The communication between the immune and central nervous system (CNS) is affected in many neurological disorders. Peripheral injections of the endotoxin lipopolysaccharide (LPS) are widely used to study this communication: an LPS challenge leads to a biphasic syndrome that starts with acute sickness and is followed by persistent brain inflammation and chronic behavioral alterations such as depressive-like symptoms. In vitro, the response to LPS treatment has been shown to involve enhanced expression of system x c - . This cystine-glutamate antiporter, with xCT as specific subunit, represents the main glial provider of extracellular glutamate in mouse hippocampus. Here we injected male xCT knockout and wildtype mice with a single intraperitoneal dose of 5 mg/kg LPS. LPS-injection increased hippocampal xCT expression but did not alter the mainly astroglial localization of the xCT protein. Peripheral and central inflammation (as defined by cytokine levels and morphological activation of microglia) as well as LPS-induced sickness and depressive-like behavior were significantly attenuated in xCT-deficient mice compared with wildtype mice. Our study is the first to demonstrate the involvement of system x c - in peripheral and central inflammation in vivo and the potential therapeutic relevance of its inhibition in brain disorders characterized by peripheral and central inflammation, such as depression.

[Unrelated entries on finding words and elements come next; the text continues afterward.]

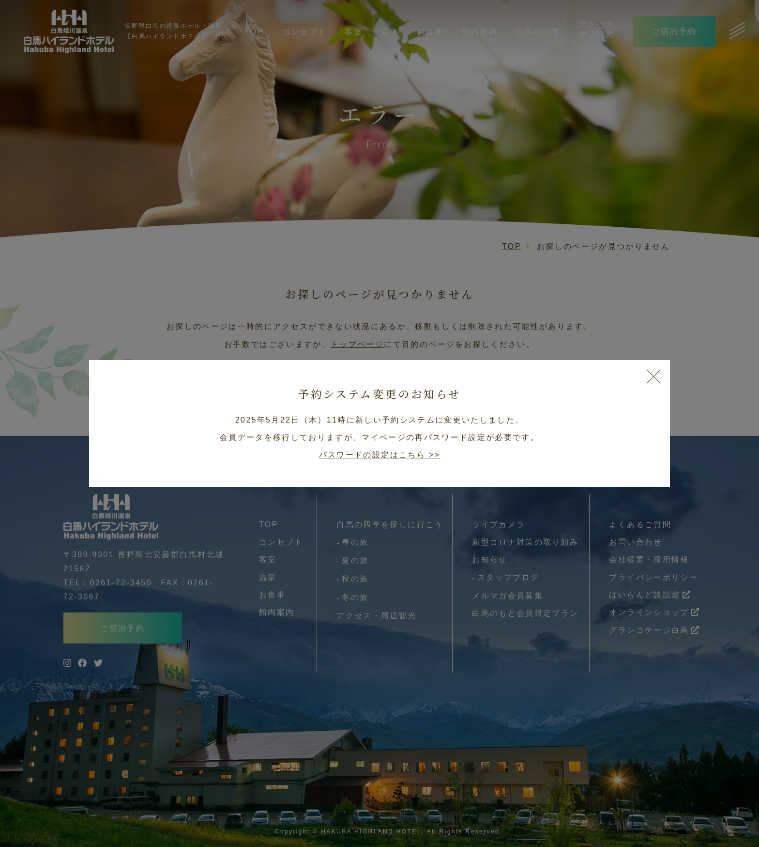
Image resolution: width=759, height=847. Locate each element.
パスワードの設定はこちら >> (379, 454)
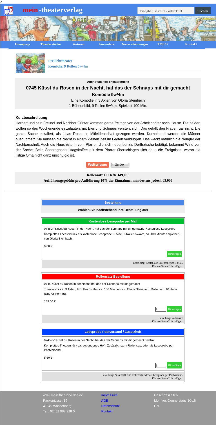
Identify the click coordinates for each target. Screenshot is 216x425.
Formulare (106, 44)
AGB (104, 400)
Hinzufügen (174, 253)
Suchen (202, 11)
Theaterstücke (50, 44)
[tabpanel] (108, 63)
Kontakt (191, 44)
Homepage (22, 44)
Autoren (79, 44)
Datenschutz (110, 406)
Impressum (109, 395)
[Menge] (160, 309)
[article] (113, 242)
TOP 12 (163, 44)
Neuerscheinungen (135, 44)
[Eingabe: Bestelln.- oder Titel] (165, 11)
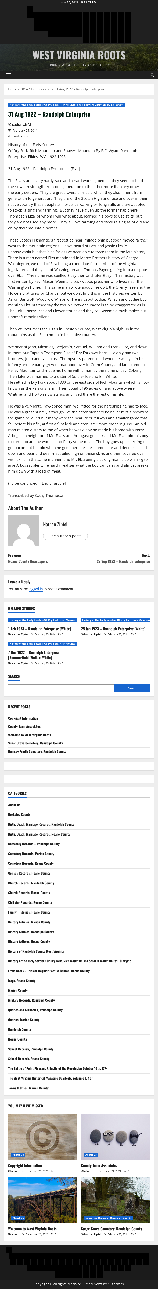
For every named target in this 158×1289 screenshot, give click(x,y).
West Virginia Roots (79, 54)
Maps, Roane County (21, 980)
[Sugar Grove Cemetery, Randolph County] (115, 1200)
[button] (8, 75)
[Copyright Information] (42, 1137)
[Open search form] (152, 75)
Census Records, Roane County (29, 873)
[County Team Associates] (115, 1137)
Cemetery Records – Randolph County (34, 843)
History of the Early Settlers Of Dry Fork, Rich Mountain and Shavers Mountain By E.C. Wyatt (66, 104)
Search (14, 676)
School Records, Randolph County (30, 1048)
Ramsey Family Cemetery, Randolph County (37, 751)
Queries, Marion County (24, 1019)
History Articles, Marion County (29, 921)
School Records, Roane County (28, 1058)
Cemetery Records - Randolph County (108, 1218)
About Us (14, 804)
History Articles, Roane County (29, 941)
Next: (114, 558)
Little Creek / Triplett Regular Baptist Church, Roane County (49, 970)
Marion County (18, 990)
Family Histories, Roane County (29, 912)
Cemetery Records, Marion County (31, 853)
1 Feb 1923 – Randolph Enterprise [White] (39, 628)
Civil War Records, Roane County (30, 902)
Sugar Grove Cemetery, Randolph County (35, 743)
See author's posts (65, 535)
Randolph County (19, 1029)
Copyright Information (23, 718)
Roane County (17, 1039)
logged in (36, 589)
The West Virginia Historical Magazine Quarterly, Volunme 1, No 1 (50, 1078)
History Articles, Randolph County (31, 931)
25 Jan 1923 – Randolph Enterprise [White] (113, 628)
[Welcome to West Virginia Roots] (42, 1200)
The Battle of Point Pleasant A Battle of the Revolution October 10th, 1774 (58, 1068)
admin (15, 1171)
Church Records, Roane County (29, 892)
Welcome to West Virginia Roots (29, 734)
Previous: (43, 558)
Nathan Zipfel (21, 124)
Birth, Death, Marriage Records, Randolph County (41, 824)
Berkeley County (19, 814)
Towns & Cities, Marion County (28, 1087)
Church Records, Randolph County (31, 882)
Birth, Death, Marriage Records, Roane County (39, 834)
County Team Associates (24, 726)
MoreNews (94, 1284)
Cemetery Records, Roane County (31, 863)
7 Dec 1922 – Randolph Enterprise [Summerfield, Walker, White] (33, 655)
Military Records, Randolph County (31, 1000)
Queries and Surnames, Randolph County (35, 1009)
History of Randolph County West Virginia (36, 951)
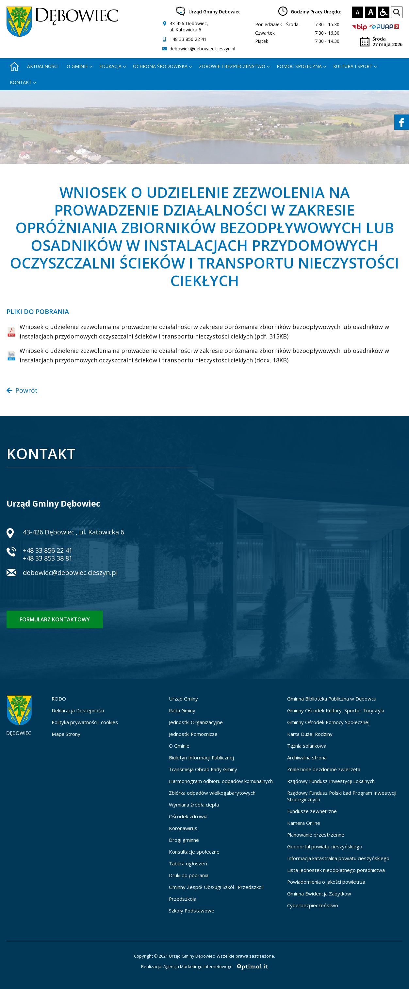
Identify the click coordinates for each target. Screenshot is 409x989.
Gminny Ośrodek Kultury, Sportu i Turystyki (335, 710)
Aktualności (42, 66)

Comparative analysis of antibodies to xCT (Slc7a11): Forewarned is forearmed.

The cystine/glutamate antiporter or system Xc- exchanges cystine for glutamate, thereby supporting intracellular glutathione synthesis and nonvesicular glutamate release. The role of system Xc- in neurological disorders can be dual and remains a matter of debate. One important reason for the contradictory findings that have been reported to date is the use of nonspecific anti-xCT (the specific subunit of system Xc-) antibodies. Often studies rely on the predicted molecular weight of 55.5 kDa to identify xCT on Western blots. However, using brain extracts from xCT knockout (xCT(-/-)) mice as negative controls, we show that xCT migrates as a 35-kDa protein. Misinterpretation of immunoblots leads to incorrect assessment of antibody specificity and thereby to erroneous data interpretation. Here we have verified the specificity of most commonly used commercial and some in-house-developed anti-xCT antibodies by comparing their immunoreactivity in brain tissue of xCT(+/+) and xCT(-/-) mice by Western blotting and immunohistochemistry. The Western blot screening results demonstrate that antibody specificity not only differs between batches produced by immunizing different rabbits with the same antigen but also between bleedings of the same rabbit. Moreover, distinct immunohistochemical protocols have been tested for all the anti-xCT antibodies that were specific on Western blots in order to obtain a specific immunolabeling. Only one of our in-house-developed antibodies could reveal specific xCT labeling and exclusively on acetone-postfixed cryosections. Using this approach, we observed xCT protein expression throughout the mouse forebrain, including cortex, striatum, hippocampus, midbrain, thalamus, and amygdala, with greatest expression in regions facing the cerebrospinal fluid and meninges.